Input records:
──────────
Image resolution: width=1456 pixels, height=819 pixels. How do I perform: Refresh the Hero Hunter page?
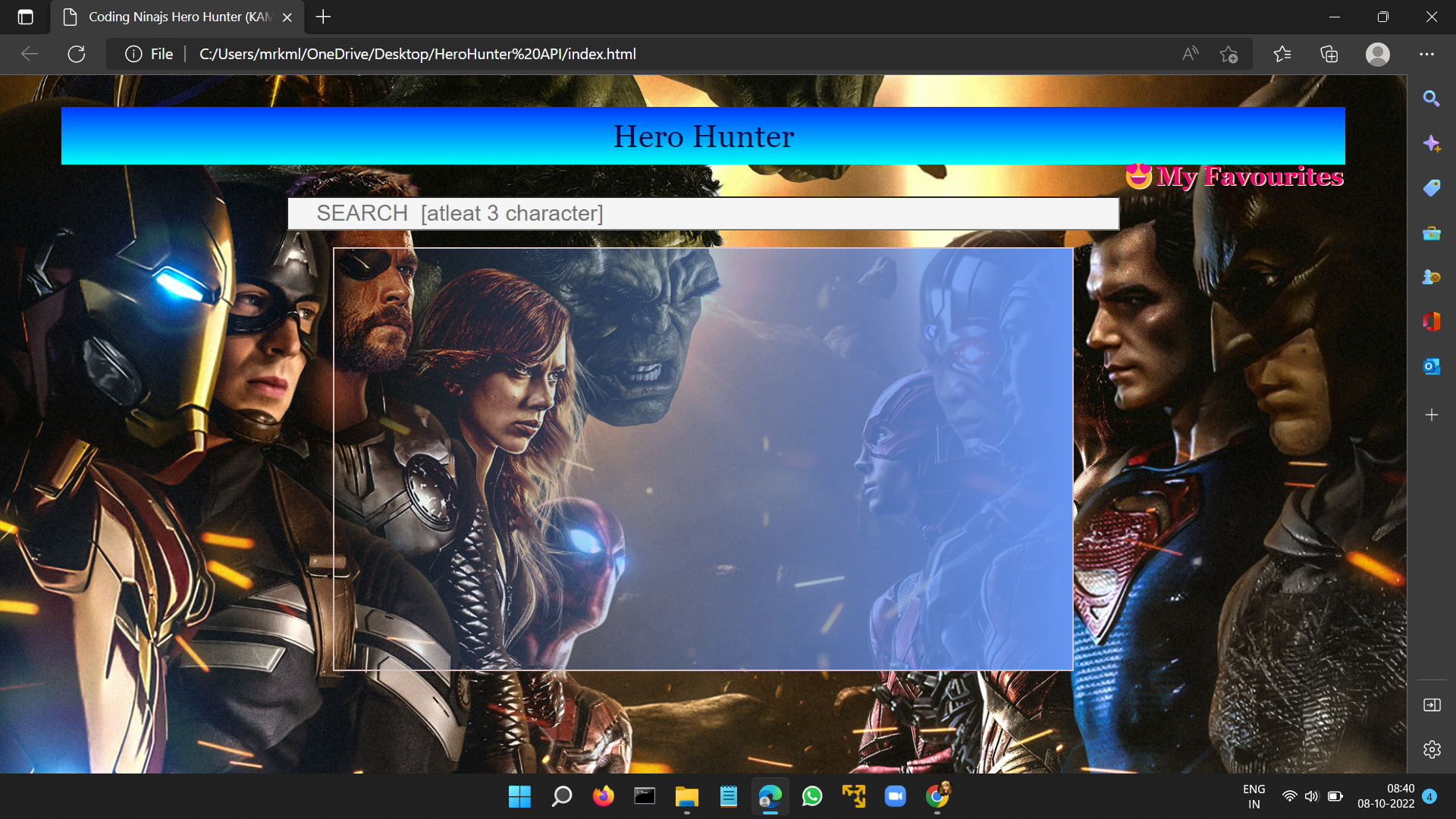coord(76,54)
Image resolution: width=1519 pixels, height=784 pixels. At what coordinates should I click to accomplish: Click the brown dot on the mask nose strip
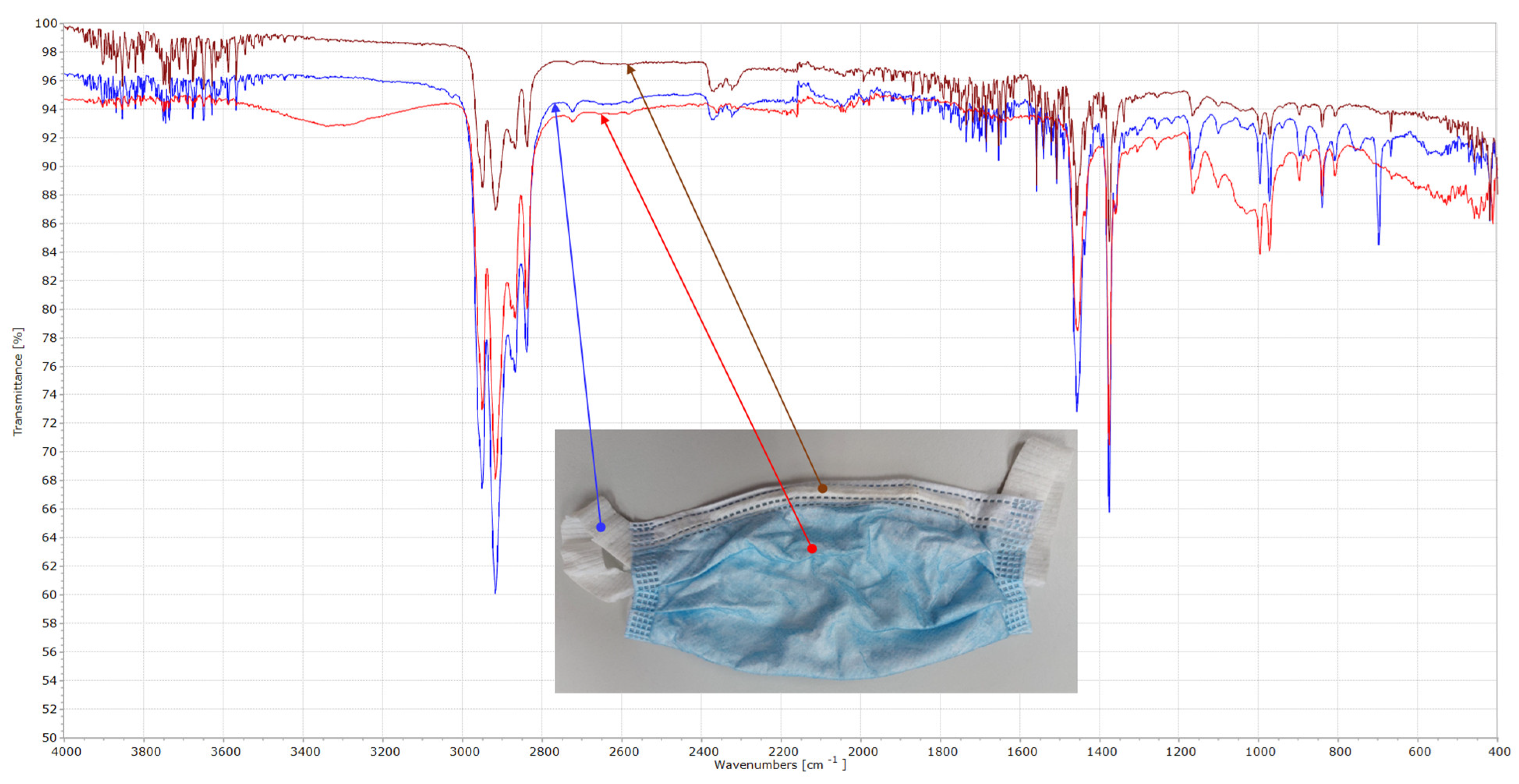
──────────
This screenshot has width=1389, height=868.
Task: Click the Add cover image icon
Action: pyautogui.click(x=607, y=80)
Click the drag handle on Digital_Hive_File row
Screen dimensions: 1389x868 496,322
──────────
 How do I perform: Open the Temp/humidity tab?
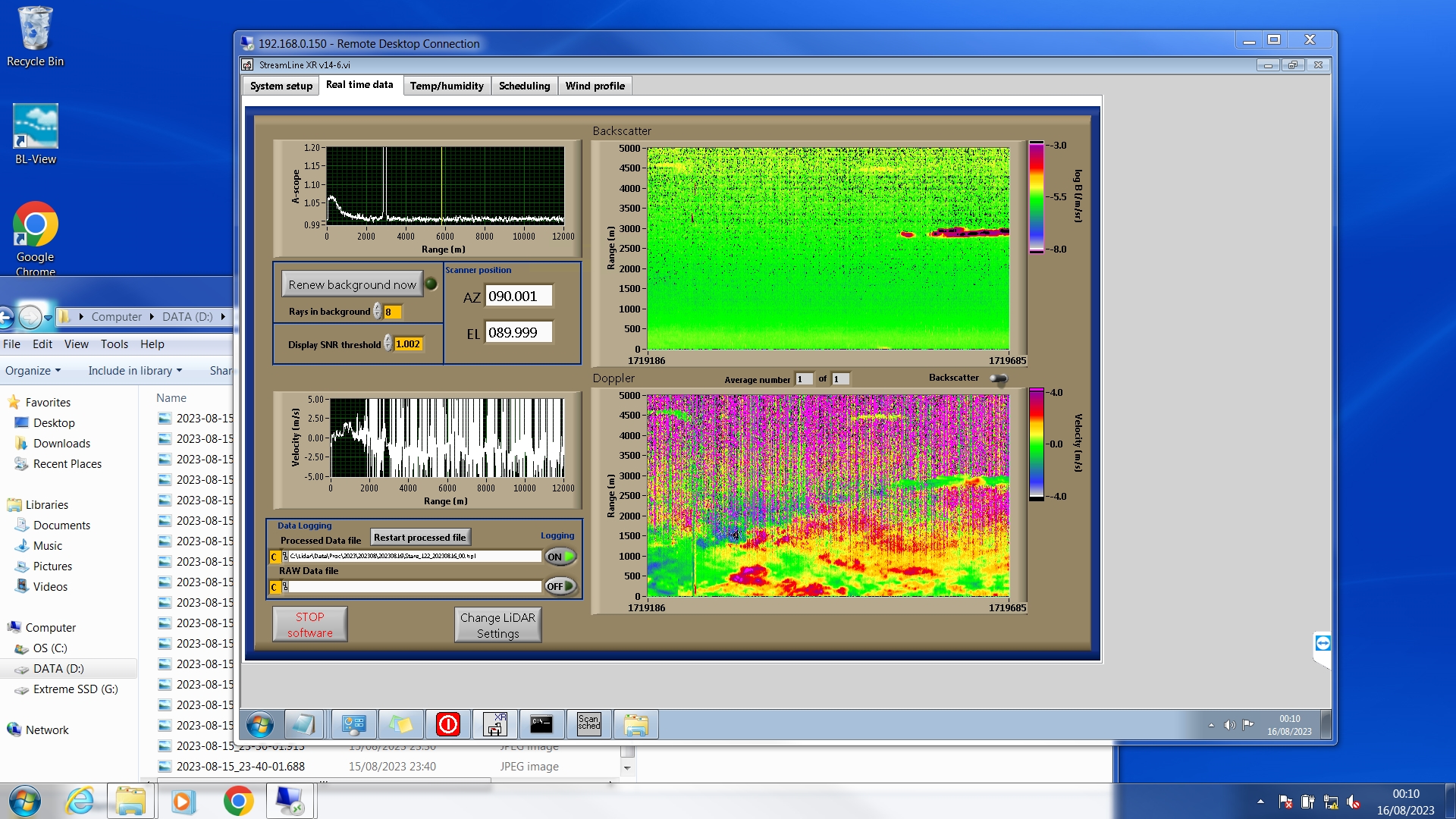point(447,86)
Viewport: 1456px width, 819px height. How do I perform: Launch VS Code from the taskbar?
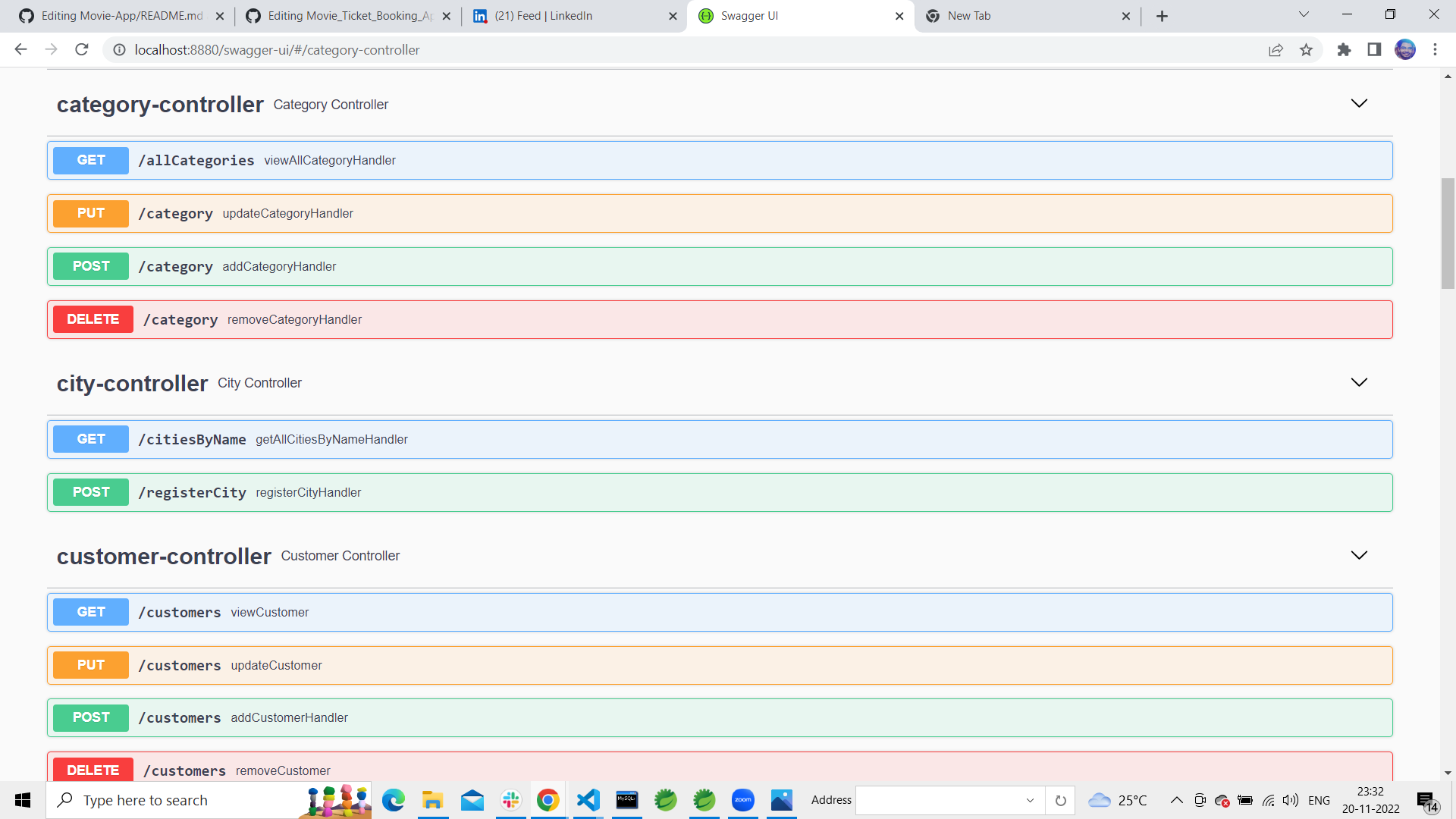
──────────
Task:
The answer must be the lines above from the one containing "How do I perform: Open" through the one containing "Viewport: 1456px width, 819px", reproduced exactly, with no pictures and nothing else.

Your solution:
 How do I perform: Open the Temp/humidity tab?
point(447,86)
Viewport: 1456px width, 819px height. How do I perform: Launch VS Code from the taskbar?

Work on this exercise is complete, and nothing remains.